Wet on Dry. Starting on dry paper, I painted my blue and gray, leaving white spaces between them for the white clouds. I rinsed my brush and with just a damp brush I softened all the edges
Wet on Dry paper
of the colors. If your paper has dried doing one of the above techniques, you may have to do this to soften the edges of your clouds and skies because clouds do not have any hard edges.

Lifting from Dry Paint. This is one I didn’t do in either class but it works really well also. You can paint your sky with any of the above methods of just paint it solid and let it dry, then using a damp brush or wet paper towel and you can lift clouds out of the color. You will have to rinse your brush often and dry it off between every few strokes or you will add instead of subtract color. Also, some colors are staining colors and will not lift so if you were planning to lift you might want to do a test first to see if the colors you are using will lift or you will be stuck with a solid color sky.

Last thing I will cover in this blog is a graded wash. These can be very tricky and you will not succeed the first time you try it but as water colorists a graded wash is important to learn especially if you are a landscape painter and you want to create distance in your paintings. Engrave this in your memory: as things go into the distance they become softer and grayer in color, less detailed, smaller and closer together. We are more focused on the softer grayer part of that but it should be in your mind when you are trying to create distance and 3 dimension in your paintings.
Graded washes can create
distance in your paintings
This is also a wet into wet technique but you will have to pay close attention to how your paper is drying. The wetter your paper is the more defused the shape will be creating soft lines if it is just right or blurry blobs if you have too much water and sharp lines if not enough, so just like with the sky, you wet your paper so you have a bit of a shine then count to 30 and it should be good for the first wash of color. This will be a watered down version of the gray you were using to paint the far distant hills/mountains. You should still be able to see the shape of these mountains without it getting too fuzzy.
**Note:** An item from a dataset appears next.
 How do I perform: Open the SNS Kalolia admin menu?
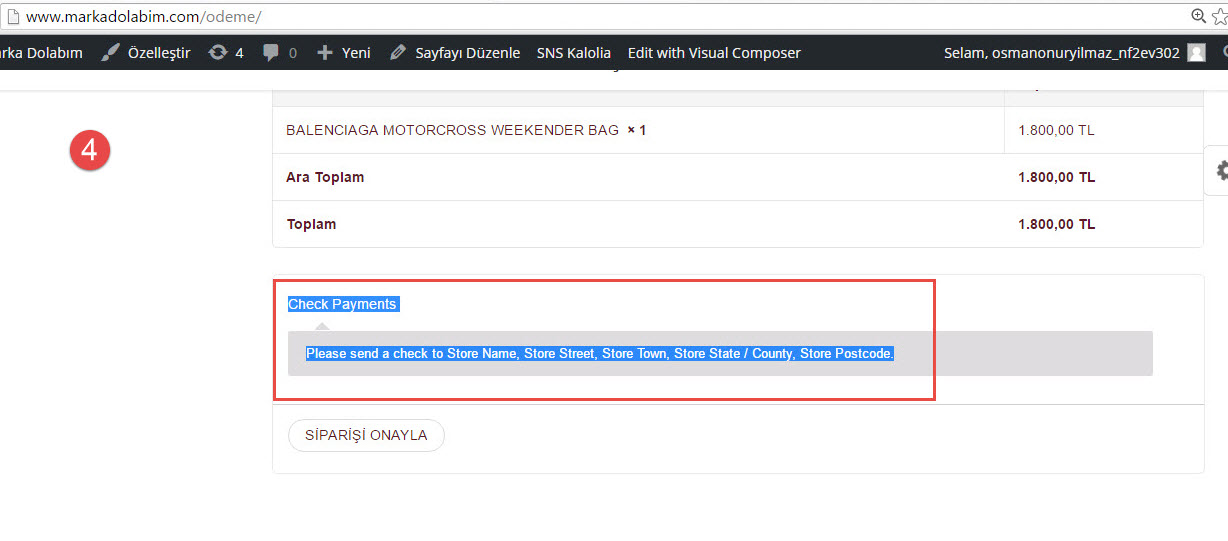click(573, 53)
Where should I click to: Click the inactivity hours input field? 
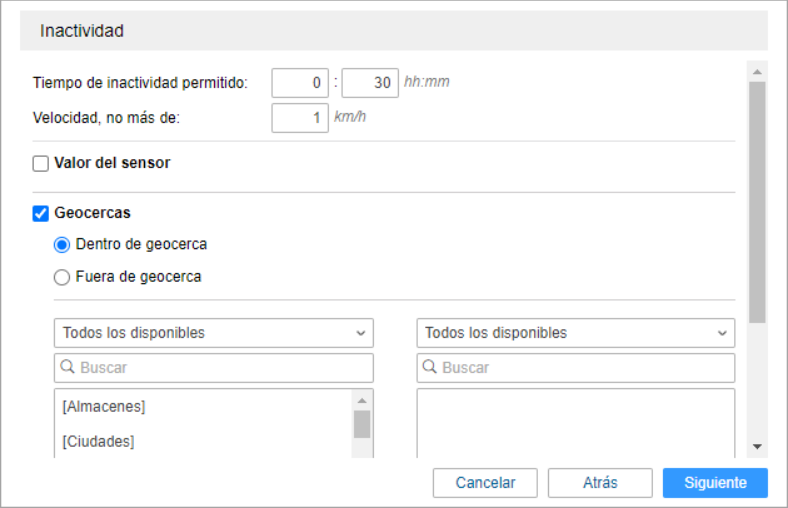[x=300, y=83]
Wait for about a minute or so more (this will depend on the weather and how wet your paper was to start) there should be no shine but the paper should still be damp for the next layer. This layer will be at least a half to a full value more intense in color but still gray, the edges should still soften a bit but not as much as the previous wash. The next wash will be darker yet again and can be warmer in color as it comes closer, you might have to wait a couple of minutes but when you touch the paper you should still feel a bit of dampness, if your timing is right the top edge will slightly soften because of the damp paper. Let the paper dry completely before you put your final layer on and this will be much darker in value and can have color in it the edges should be sharp if the paper is dry.

If you have done this correctly, it should look like mountains going off into the distance. You can do as many layers of wash as you need what the purpose of this exercise was for you to see and learn what it takes to create distance in your painting, this will take a few times to master probably the hardest thing you will ever have to do in watercolor but it is important.

Torrance students I know we did do some trees and some negative painting but we will be going over that again so I will write that up next week. Both classes we have probably another week of practice and the following week we will start the painting, I will help those who need help with getting a drawing on their paper a good drawing will be important to the success of this painting. See you all in class.